Ming Yang Lu

Pronouns

He/Him/His

Job Title

Research Trainee

Academic Rank

Department

Pathology

Authors

Ming Y. Lu*, Bowen Chen* and Faisal Mahmood

Principal Investigator

Faisal Mahmood

Research Category: Cancer

Tags

End-to-end deep learning for cancer diagnosis and representation learning from histopathology whole slide images

Scientific Abstract

Though deep learning for pathology images is a rapidly growing field, current approaches depend on pre-extracted embeddings to represent raw image inputs, which can often reach gigapixels in size. These representations are usually generated by frozen models pre-trained on large general image datasets such as ImageNet or learned using self-supervised learning without taking advantage of the available slide-level labels. We present a framework that enables training machine learning models to directly predict patient outcomes from digital images of clinical tissue specimens via supervised machine learning and apply it to the complex task of pan-cancer diagnosis, achieving state-of-the-art performance.
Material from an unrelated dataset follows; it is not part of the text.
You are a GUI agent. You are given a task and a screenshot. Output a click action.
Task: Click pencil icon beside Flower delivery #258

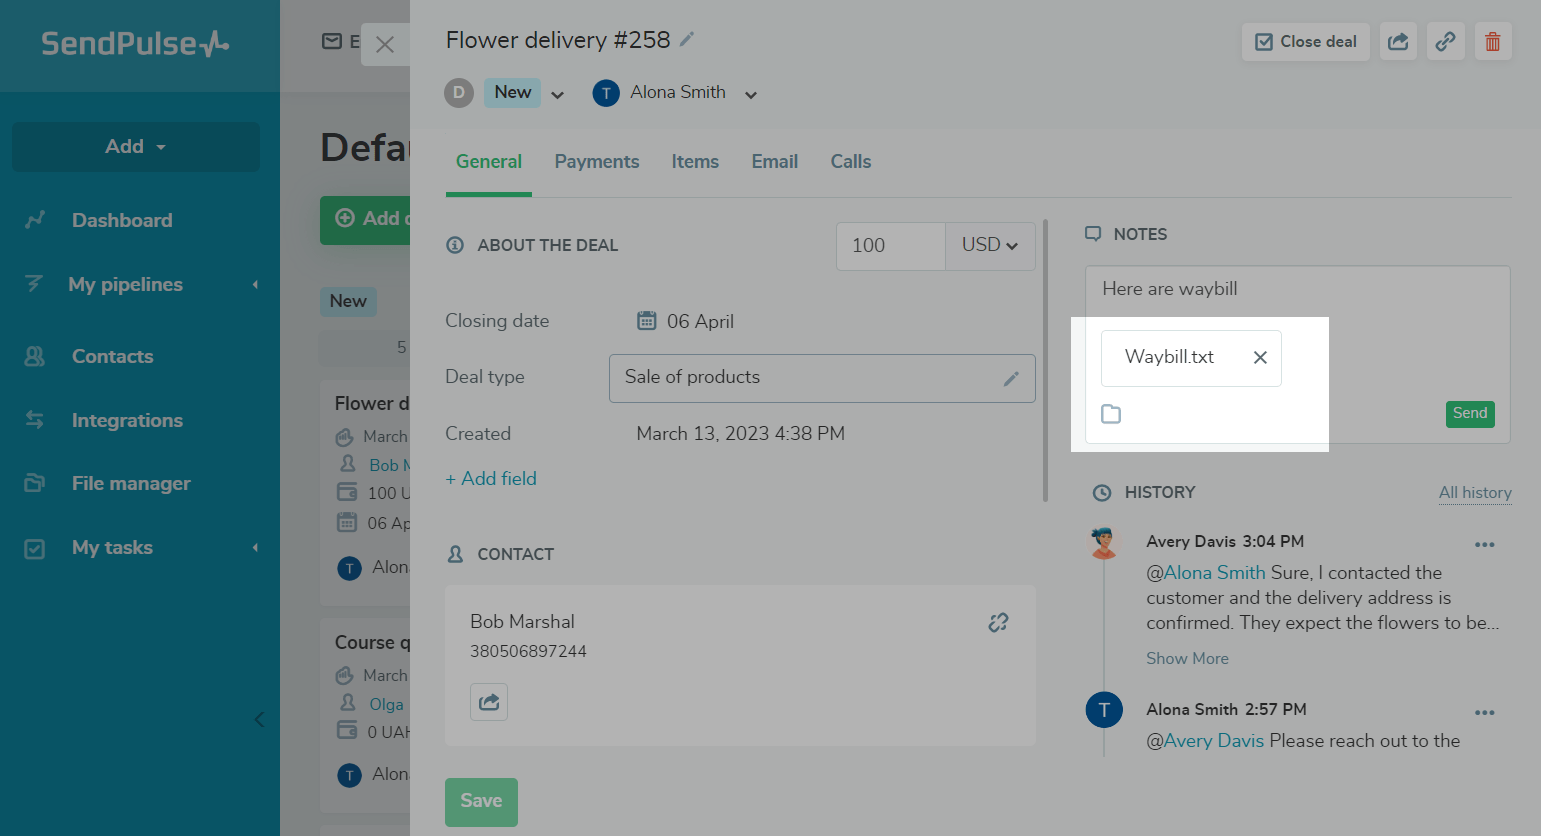(x=687, y=40)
In addition, we demonstrate that the model has learned powerful representations of histopathologic morphology that can be transferred efficiently to other useful clinical tasks.

Lay Abstract

Digital histopathology images are enormous in size, making it challenging to apply high-performance supervised machine learning and learn powerful representations of data, which have been shown to generalize to a wide array of image recognition tasks. Instead, currently the field mostly relies on data representations learned from natural images, such as images of dogs and cats, or without any supervision, limiting the performance of such machine learning models and their transferability to other tasks. We present a framework to train machine learning models to directly predict patient outcomes from digital images of clinical tissue specimens via supervised machine learning and apply it to the complex task of pan-cancer diagnosis.

Clinical Implications

Our AI framework can learn to predict patient outcomes from digital images of clinical tissue specimens, scaling to complex tasks such as pan-cancer diagnosis. We further show the model’s compact representations of pathology images can transfer to other clinical tasks.